#### [PASAJE FACILITADO]
□ □ □ □ □ □ □
Maquiavelo describió el momento crucial en que se encuentran el Príncipe y la Fortuna. En el caso de Hugo Chávez se produjo por primera vez el 3 de febrero de 1992, en el desenlace del golpe militar encabezado por el coronel contra el presidente Carlos Andrés Pérez. Sus biógrafos Cristina Marcado y Alberto Barrera Tyszka dicen de su actuación que convirtió “un mal golpe de Estado en el mejor anuncio publicitario de la década” (Hugo Chávez sin uniforme. Una historia personal, Debate). Su carisma y su mito son hijos directos de la buena suerte y de los reflejos en aquella madrugada de fracaso y derrota.
□ □ □ □ □ □ □
Entradas guardadas:
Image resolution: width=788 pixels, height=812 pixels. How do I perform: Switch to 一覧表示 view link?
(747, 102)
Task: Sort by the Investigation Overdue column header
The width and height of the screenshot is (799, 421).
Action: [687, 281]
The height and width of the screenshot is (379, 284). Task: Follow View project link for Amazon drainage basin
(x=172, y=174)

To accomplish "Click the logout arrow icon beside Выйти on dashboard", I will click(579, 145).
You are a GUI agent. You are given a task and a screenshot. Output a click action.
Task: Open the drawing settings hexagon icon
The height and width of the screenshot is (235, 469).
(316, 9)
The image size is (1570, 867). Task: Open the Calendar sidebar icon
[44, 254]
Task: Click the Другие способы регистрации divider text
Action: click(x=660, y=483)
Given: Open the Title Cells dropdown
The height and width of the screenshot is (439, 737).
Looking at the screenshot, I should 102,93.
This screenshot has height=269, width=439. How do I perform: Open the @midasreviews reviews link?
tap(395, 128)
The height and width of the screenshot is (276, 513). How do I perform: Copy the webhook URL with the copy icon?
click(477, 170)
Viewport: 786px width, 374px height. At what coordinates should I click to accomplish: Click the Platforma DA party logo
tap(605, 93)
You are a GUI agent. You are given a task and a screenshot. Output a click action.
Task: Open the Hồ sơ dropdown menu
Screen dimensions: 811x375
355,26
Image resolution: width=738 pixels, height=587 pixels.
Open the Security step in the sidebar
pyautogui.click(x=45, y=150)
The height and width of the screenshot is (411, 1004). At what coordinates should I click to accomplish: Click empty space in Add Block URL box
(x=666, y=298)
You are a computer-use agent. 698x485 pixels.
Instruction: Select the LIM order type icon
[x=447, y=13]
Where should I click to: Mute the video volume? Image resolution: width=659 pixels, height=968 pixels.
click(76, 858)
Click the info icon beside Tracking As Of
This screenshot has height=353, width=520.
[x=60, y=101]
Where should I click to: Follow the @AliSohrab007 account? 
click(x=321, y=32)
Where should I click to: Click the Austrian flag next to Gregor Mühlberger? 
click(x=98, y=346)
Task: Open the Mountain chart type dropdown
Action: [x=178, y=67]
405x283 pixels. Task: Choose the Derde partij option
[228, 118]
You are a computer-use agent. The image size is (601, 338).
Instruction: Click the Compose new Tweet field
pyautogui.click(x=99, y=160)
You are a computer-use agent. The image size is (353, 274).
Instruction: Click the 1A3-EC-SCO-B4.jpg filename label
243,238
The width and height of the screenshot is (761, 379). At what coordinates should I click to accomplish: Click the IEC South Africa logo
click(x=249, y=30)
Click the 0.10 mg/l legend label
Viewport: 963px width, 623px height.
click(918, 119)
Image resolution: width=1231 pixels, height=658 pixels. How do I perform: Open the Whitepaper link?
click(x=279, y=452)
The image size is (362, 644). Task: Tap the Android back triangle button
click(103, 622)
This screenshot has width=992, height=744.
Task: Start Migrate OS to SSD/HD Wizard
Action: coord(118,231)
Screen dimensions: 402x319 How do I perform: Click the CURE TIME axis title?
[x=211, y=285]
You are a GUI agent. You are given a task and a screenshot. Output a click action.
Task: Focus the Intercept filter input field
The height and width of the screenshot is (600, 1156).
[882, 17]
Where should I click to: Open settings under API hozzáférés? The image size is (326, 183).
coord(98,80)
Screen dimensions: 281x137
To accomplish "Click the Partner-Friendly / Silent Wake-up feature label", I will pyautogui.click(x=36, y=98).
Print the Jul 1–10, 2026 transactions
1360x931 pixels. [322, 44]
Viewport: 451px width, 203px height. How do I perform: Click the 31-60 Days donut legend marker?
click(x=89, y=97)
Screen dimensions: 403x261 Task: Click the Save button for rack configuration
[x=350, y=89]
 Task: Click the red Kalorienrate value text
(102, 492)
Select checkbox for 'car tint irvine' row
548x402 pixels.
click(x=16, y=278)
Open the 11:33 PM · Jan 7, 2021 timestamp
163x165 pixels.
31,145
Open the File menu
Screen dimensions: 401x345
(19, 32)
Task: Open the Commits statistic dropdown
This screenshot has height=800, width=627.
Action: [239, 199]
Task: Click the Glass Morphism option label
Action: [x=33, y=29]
□ □ □ □ □ □ □
#### [TAREA ASIGNADA 1]
Anota sin ningún cambio el tramo del pasaje sobre Hugo Chávez que abarca todo lo que va desde "Maquiavelo describió el" hasta "fracaso y derrota.", ambos incluidos.
#### [TAREA ASIGNADA 2]
Retoma el pasaje sobre Hugo Chávez y continúalo a partir de su última oración.

#### [RESPUESTA ESCRITA 1]
Maquiavelo describió el momento crucial en que se encuentran el Príncipe y la Fortuna. En el caso de Hugo Chávez se produjo por primera vez el 3 de febrero de 1992, en el desenlace del golpe militar encabezado por el coronel contra el presidente Carlos Andrés Pérez. Sus biógrafos Cristina Marcado y Alberto Barrera Tyszka dicen de su actuación que convirtió “un mal golpe de Estado en el mejor anuncio publicitario de la década” (Hugo Chávez sin uniforme. Una historia personal, Debate). Su carisma y su mito son hijos directos de la buena suerte y de los reflejos en aquella madrugada de fracaso y derrota.

#### [RESPUESTA ESCRITA 2]
Empezó a triunfar como actor ante las cámaras en el mismo momento en que fracasó como golpista
Aquel lunes Chávez parece el coronel de la Guardia Civil Antonio Tejero poco más de diez años antes en Madrid. Está al mando de un batallón de paracaidistas, 440 soldados, a los que embarca en seis autobuses sin “tener la menor idea de que son conducidos a una sublevación, en la que sus superiores pretenden que se jueguen la vida por un proyecto político que ignoran por completo”, según cuentan Marcado y Tyszka.
La suerte de unos es la desgracia de otros. Carlos Andrés Pérez supo moverse a toda prisa, intervino tres veces en televisión y, sobre todo, no se dejó apresar por los golpistas. Pero cometió dos errores, una vez ya era evidente el fracaso del golpe. Mandó a un general amigo de Chávez a negociar su rendición, el equivalente del general Armada, que le garantizó unas condiciones de entrega favorables, sin desarmarle previamente ni esposarle, tal como había ordenado el presidente, y probablemente con tiempo para hacer llamadas y destruir pruebas y rastros. Y luego permitió que se dirigiera a los comandantes que todavía no se habían rendido por la televisión nacional en directo y sin censura.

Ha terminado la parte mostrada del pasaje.